EXERCISE TEXT |
But Ben isn’t interested in casual sex with other women. “Can’t we figure this out on our own?” he pleads. “What is it I can’t give you?” To which Shira responds, "The mystery, the unknown, exploring different parts of myself. That feeling of being wanted. It’s like nothing else, that look in their eyes when they just have to have you."
For some, it may be difficult to read this book without being critical, not only of the characters’ choices that embroil them in ever deepening layers of ethical complexity, but also of the growing numbers of people who willingly agree to subject their closest relationships to the potential of unravelment. Yet this is a book best read through an impartial lens, as it offers a window into the way that we are now compelled to negotiate the unprecedented sexual liberation that characterizes our era, in which one is expected to confront the question of one’s sexual orientation, preferences, and priorities. One in which a wife might help her husband “fix” his Tinder profile, as Shira does for Ben. When Ben admits to feeling jealous, Shira admonishes him, "Jealousy is not an emotion. It’s a social construct. It has to do with who you are and how you feel about yourself. Only you can change how you react.”
As readers, we feel Ben’s hurt and confusion when his wife reassures him that she loves him and doesn’t intend to leave him. When he replies, “But I can’t give you what Liz gives you,” Shira tells him,
No, you can’t. And she can’t give me what you give me. It’s not fair to expect our partners to be everything at all times: lover. Playmate, critic, partier in crime, headshrinker, sounding board, whipping post. I know I can’t be all things to you. That’s why a girlfriend might help. Someone to give you what I can’t give.
One of the things that Shira can’t give Ben, or herself, is a baby, and it feels like a logical plot development when Liz agrees to have a baby with Ben (IVF conceived, of course). When Liz gets pregnant the three agree to parent the baby together. It is at this point the book opens a different ethical dilemma, that of surrogacy and parenting. Though everyone is thrilled with the prospect of parenthood, no one is sure how its reality is going to unfold.
Things seem to be somehow working out, except that, with Shira’s enthusiastic encouragement, Ben too has begun a relationship with a woman, Pamela, whom he duly informs about his marital status. Inevitable complications ensue when Pamela also gets pregnant with Ben’s child. It’s a situation that feels contrived, but also entirely possible, a scenario that calls all received knowlege about love, marriage, fidelity, and family, into question.
The story is told from Ben’s point of view, and Papernick doesn’t shy away from detailed descriptions of his protagonist's sexual encounters with his wife and lover. The book is replete with sex and sexuality, but it doesn’t feel gratuitous. This book, after all, trains its focus on what plays out in the bedroom, and the subsequent repercussions.
“Well, what is the child going to be?” Ben, ever perplexed by the situations he finds himself in, asks Pamela. “What about church and Christmas and Jesus? You grew up with Jesus, right? I can’t do Jesus. I just can’t.” Pamela reassures him that she believes in nothing, and so the child is going to be nothing. But Ben is far from reassured.
A cold wave of sadness swept over Ben, his body chilled by the fact that this baby, inching ever so gradually towards being, was already nothing, cut off from wisdom and tradition Ben himself had chosen again and again to ignore. He had made a choice. This child would have no such choice.
This is the stark, even chilling place, where the story ends. It might be nice to provide one’s child with the traditional, if imperfect, framework of a stable two-parent family, but in our brave new world of unlimited choice and ever-shifting identities, those certainties just might be a thing of the past.

SOURCE INFORMATION |
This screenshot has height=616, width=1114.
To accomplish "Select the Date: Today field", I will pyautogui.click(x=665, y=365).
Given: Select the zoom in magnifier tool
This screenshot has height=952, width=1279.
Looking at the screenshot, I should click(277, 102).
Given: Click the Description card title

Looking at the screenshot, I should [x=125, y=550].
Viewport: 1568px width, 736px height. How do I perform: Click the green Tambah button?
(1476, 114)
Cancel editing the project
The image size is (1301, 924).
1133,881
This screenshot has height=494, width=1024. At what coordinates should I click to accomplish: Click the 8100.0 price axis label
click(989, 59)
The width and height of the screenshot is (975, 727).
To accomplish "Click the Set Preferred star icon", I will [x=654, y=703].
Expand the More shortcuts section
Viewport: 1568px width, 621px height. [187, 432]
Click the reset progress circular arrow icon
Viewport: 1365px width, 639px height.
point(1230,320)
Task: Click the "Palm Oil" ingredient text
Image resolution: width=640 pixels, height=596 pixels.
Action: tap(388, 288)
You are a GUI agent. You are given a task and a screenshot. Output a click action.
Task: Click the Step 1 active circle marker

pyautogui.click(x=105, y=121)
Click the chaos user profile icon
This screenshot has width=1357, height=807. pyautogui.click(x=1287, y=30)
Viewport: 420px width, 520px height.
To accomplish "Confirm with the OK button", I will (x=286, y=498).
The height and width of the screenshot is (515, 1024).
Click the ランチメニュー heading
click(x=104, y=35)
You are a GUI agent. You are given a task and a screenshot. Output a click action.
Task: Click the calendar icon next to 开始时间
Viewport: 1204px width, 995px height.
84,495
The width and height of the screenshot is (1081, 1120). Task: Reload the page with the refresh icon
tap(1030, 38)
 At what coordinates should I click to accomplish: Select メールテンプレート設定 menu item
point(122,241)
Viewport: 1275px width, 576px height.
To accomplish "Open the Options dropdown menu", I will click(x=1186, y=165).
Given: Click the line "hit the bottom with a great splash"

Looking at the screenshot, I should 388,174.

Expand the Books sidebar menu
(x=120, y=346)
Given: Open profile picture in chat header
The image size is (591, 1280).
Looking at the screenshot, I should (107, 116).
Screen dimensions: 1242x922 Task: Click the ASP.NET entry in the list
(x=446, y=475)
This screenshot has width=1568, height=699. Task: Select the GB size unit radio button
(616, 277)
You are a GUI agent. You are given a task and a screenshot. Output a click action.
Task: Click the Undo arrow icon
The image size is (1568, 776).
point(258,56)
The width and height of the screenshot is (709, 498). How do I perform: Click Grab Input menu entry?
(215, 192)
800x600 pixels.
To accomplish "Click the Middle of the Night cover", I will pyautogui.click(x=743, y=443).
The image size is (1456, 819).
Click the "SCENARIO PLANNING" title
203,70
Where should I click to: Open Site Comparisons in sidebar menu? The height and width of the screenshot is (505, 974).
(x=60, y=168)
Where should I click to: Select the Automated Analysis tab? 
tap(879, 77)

REQUIREMENT 1 |
Decide whether each statement agrees with the book review. Answer yes or no for each, and quote the exact words from the review that settle it.
(a) The story is told from Shira's point of view.
(b) Liz's baby is conceived through IVF.
(c) Pamela tells Ben that she believes in nothing.
REQUIREMENT 2 |
Put this sentence from the book review into Spanish: "The book is replete with sex and sexuality, but it doesn’t feel gratuitous."
REQUIREMENT 3 |
In the book review, Shira says it isn't fair to expect partners to be everything at all times. List every role she names after "everything at all times".

SOLUTION 1 |
(a) No: "The story is told from Ben’s point of view"
(b) Yes: "(IVF conceived, of course)"
(c) Yes: "Pamela reassures him that she believes in nothing"

SOLUTION 2 |
El libro está repleto de sexo y sexualidad, pero no resulta gratuito.

SOLUTION 3 |
lover
Playmate
critic
partier in crime
headshrinker
sounding board
whipping post